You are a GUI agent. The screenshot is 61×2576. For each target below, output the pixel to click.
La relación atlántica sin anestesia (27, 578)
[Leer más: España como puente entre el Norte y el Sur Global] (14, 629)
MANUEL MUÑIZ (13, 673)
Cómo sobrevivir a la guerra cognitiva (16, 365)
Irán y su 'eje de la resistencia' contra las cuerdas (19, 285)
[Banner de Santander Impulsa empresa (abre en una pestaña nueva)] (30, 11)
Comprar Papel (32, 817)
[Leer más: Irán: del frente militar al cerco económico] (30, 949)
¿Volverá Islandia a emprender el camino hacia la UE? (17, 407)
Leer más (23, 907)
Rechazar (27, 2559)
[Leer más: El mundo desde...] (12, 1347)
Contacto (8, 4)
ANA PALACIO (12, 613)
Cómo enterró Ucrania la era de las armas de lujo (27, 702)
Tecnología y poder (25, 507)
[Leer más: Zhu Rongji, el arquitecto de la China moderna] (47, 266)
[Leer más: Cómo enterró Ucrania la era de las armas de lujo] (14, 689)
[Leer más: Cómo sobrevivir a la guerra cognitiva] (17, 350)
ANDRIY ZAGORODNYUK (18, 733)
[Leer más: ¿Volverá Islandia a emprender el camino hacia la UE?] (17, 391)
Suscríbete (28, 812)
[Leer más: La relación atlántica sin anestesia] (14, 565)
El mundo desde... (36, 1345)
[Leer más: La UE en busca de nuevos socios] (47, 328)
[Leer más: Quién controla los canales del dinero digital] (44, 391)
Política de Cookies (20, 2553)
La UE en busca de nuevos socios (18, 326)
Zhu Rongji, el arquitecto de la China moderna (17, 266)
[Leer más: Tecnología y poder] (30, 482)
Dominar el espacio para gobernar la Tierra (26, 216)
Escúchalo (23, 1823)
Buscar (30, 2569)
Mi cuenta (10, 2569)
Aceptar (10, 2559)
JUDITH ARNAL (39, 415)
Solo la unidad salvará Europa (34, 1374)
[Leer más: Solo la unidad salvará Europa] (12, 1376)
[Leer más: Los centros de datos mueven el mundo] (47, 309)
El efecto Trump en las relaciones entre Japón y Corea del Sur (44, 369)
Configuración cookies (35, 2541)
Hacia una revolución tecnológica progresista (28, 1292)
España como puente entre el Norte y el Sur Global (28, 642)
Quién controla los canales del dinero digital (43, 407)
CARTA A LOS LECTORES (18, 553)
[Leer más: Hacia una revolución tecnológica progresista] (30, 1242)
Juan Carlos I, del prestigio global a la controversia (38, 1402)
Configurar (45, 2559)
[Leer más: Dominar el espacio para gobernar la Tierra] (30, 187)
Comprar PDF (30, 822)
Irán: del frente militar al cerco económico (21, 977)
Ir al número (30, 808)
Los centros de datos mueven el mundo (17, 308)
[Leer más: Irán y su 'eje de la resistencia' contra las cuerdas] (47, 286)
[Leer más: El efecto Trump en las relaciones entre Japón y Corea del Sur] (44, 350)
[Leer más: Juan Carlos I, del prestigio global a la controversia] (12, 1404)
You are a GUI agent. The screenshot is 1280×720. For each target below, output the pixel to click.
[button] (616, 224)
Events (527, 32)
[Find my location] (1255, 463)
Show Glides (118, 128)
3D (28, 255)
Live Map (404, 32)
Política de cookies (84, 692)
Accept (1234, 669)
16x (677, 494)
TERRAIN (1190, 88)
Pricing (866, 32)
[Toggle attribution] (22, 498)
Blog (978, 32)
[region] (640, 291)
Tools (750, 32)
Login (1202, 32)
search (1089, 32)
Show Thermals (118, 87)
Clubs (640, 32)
###
▸ About this task:
All entries are to be copied exactly as they read.

▸ Response to this task:
You are a GUI agent. The screenshot is 61×2576. For each target below, output the pixel to click.
La relación atlántica sin anestesia (27, 578)
[Leer más: España como puente entre el Norte y el Sur Global] (14, 629)
MANUEL MUÑIZ (13, 673)
Cómo sobrevivir a la guerra cognitiva (16, 365)
Irán y su 'eje de la resistencia' contra las cuerdas (19, 285)
[Banner de Santander Impulsa empresa (abre en una pestaña nueva)] (30, 11)
Comprar Papel (32, 817)
[Leer más: Irán: del frente militar al cerco económico] (30, 949)
¿Volverá Islandia a emprender el camino hacia la UE? (17, 407)
Leer más (23, 907)
Rechazar (27, 2559)
[Leer más: El mundo desde...] (12, 1347)
Contacto (8, 4)
ANA PALACIO (12, 613)
Cómo enterró Ucrania la era de las armas de lujo (27, 702)
Tecnología y poder (25, 507)
[Leer más: Zhu Rongji, el arquitecto de la China moderna] (47, 266)
[Leer más: Cómo enterró Ucrania la era de las armas de lujo] (14, 689)
[Leer más: Cómo sobrevivir a la guerra cognitiva] (17, 350)
ANDRIY ZAGORODNYUK (18, 733)
[Leer más: ¿Volverá Islandia a emprender el camino hacia la UE?] (17, 391)
Suscríbete (28, 812)
[Leer más: La relación atlántica sin anestesia] (14, 565)
El mundo desde... (36, 1345)
[Leer más: La UE en busca de nuevos socios] (47, 328)
[Leer más: Quién controla los canales del dinero digital] (44, 391)
Política de Cookies (20, 2553)
La UE en busca de nuevos socios (18, 326)
Zhu Rongji, el arquitecto de la China moderna (17, 266)
[Leer más: Tecnología y poder] (30, 482)
Dominar el espacio para gobernar la Tierra (26, 216)
Escúchalo (23, 1823)
Buscar (30, 2569)
Mi cuenta (10, 2569)
Aceptar (10, 2559)
JUDITH ARNAL (39, 415)
Solo la unidad salvará Europa (34, 1374)
[Leer más: Solo la unidad salvará Europa] (12, 1376)
[Leer más: Los centros de datos mueven el mundo] (47, 309)
El efecto Trump en las relaciones entre Japón y Corea del Sur (44, 369)
Configuración cookies (35, 2541)
Hacia una revolución tecnológica progresista (28, 1292)
España como puente entre el Norte y el Sur Global (28, 642)
Quién controla los canales del dinero digital (43, 407)
CARTA A LOS LECTORES (18, 553)
[Leer más: Hacia una revolución tecnológica progresista] (30, 1242)
Juan Carlos I, del prestigio global a la controversia (38, 1402)
Configurar (45, 2559)
[Leer más: Dominar el espacio para gobernar la Tierra] (30, 187)
Comprar PDF (30, 822)
Irán: del frente militar al cerco económico (21, 977)
Ir al número (30, 808)
Los centros de datos mueven el mundo (17, 308)
[Leer más: Irán y su 'eje de la resistencia' contra las cuerdas] (47, 286)
[Leer más: El efecto Trump en las relaciones entre Japón y Corea del Sur] (44, 350)
[Leer más: Juan Carlos I, del prestigio global a la controversia] (12, 1404)
You are a GUI agent. The screenshot is 1280×720. For each target below, output the pixel to click.
[button] (616, 224)
Events (527, 32)
[Find my location] (1255, 463)
Show Glides (118, 128)
3D (28, 255)
Live Map (404, 32)
Política de cookies (84, 692)
Accept (1234, 669)
16x (677, 494)
TERRAIN (1190, 88)
Pricing (866, 32)
[Toggle attribution] (22, 498)
Blog (978, 32)
[region] (640, 291)
Tools (750, 32)
Login (1202, 32)
search (1089, 32)
Show Thermals (118, 87)
Clubs (640, 32)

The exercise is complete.